Seven years later, for millions, conditions have gone from bad to worse. This time round it’s not the Blackberry but ‘social media’ that’s taking the blame for pretty much everything that ails us, from stalking celebrities to ‘fake news’. The World Wide Web is more of a Pandora’s Box than a trap.

Momentum

The people behind Momentum, the online political organiser, the force behind the Corbyn Effect are sussed, media-wise. They’re ‘media savvy’ as they say. Advertising, public relations, professional political workers, are the roots of this new kid on the block (though not new to US politics, where such tools have been in use, by the Right since the 1990s). They’re also well schooled in the inner life of the Labour Party, without which you don’t stand a chance!

Screenshot from Momentum website

What Momentum has shown is the power of the new interactive media to motivate and organise those previously without a voice. The technology has the potential to connect everyone to everyone else!

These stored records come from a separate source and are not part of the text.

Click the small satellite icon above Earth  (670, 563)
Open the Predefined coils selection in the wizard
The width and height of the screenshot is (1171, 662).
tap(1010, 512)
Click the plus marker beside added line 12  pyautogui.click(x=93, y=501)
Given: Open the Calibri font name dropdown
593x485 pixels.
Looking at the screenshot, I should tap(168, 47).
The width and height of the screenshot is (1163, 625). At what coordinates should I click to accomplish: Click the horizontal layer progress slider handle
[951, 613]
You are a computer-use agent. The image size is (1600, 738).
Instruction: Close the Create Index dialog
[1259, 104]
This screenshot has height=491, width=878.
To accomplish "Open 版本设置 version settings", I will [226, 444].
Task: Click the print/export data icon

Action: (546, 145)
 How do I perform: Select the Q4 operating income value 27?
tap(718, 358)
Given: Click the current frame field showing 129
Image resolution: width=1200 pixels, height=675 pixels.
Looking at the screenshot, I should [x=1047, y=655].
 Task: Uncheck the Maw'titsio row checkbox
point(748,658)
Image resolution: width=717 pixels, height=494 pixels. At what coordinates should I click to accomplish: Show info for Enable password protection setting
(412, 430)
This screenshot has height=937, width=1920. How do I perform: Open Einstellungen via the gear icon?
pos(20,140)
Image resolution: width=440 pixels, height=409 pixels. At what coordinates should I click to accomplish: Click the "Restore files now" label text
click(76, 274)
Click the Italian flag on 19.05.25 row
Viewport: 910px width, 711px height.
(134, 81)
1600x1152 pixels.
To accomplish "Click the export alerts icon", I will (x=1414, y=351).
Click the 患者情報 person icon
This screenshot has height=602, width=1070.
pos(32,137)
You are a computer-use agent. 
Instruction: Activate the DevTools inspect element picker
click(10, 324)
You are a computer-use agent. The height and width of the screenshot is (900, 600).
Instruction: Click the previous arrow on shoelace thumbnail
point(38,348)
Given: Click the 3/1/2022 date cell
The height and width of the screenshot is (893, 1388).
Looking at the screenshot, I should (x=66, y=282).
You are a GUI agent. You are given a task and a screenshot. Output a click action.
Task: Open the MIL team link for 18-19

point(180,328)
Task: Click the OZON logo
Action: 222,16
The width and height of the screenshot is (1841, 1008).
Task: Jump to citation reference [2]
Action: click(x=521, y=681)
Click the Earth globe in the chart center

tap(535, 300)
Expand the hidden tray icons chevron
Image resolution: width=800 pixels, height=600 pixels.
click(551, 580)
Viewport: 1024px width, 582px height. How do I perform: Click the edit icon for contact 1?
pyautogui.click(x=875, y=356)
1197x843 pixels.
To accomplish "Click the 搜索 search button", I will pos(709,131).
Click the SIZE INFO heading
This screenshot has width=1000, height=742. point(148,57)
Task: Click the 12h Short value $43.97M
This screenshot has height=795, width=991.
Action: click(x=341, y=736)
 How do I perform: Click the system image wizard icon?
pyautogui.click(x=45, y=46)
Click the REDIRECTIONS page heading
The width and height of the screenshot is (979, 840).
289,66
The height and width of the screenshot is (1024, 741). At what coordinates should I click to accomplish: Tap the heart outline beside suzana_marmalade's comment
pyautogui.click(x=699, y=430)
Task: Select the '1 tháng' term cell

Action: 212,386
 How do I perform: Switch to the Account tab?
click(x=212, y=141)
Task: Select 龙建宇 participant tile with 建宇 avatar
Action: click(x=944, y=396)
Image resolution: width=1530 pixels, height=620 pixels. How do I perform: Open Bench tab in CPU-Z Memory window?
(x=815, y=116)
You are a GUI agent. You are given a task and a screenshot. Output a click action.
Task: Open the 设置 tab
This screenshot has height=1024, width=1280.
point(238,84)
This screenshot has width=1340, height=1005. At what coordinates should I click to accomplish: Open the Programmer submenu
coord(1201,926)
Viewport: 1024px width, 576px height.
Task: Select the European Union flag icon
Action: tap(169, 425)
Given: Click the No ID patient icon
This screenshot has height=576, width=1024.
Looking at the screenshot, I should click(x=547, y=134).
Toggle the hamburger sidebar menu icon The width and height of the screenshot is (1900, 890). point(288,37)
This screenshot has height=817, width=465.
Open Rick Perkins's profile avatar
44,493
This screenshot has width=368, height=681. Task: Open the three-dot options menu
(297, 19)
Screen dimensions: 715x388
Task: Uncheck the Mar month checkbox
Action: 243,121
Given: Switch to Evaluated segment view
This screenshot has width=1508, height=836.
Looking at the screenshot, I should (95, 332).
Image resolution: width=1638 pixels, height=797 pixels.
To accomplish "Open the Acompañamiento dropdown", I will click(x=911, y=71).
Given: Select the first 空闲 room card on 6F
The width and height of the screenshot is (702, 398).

It’s a dilemma for the ruling elite, they can’t very well ban the Internet, or smartphones and tablets, or for that matter video cameras. So enter ‘fake news’ and corporate censorship via Facebook, Google, Twitter et al. They try to undermine the new, independent media by slandering it, blocking it, censoring it and undermining it. Enter the corporate, security state.

In the early days of the Web, the elite ridiculed it, they treated it like a joke. But when they realised just how powerful a medium it is, they tried to co-opt it. Hey presto! ‘citizen journalism’ was borne. Wonky videos without attribution, time or place started cropping up on BBC ‘News’, allegedly from the aforementioned ‘citizens’. And notice, that today, no more ‘citizen’ videos on the BBC News, now we have the White Helmets, funded by the UK Foreign Office and USAID, producing their little dramas for the public to swallow. Because that’s what they are, fiction. Propaganda, disinformation is now professionally made to look like citizen journalism, so no need any longer for the ‘citizen journalists’ themselves. It’s literally the White Helmets Theatrical Troupe in performance.[2]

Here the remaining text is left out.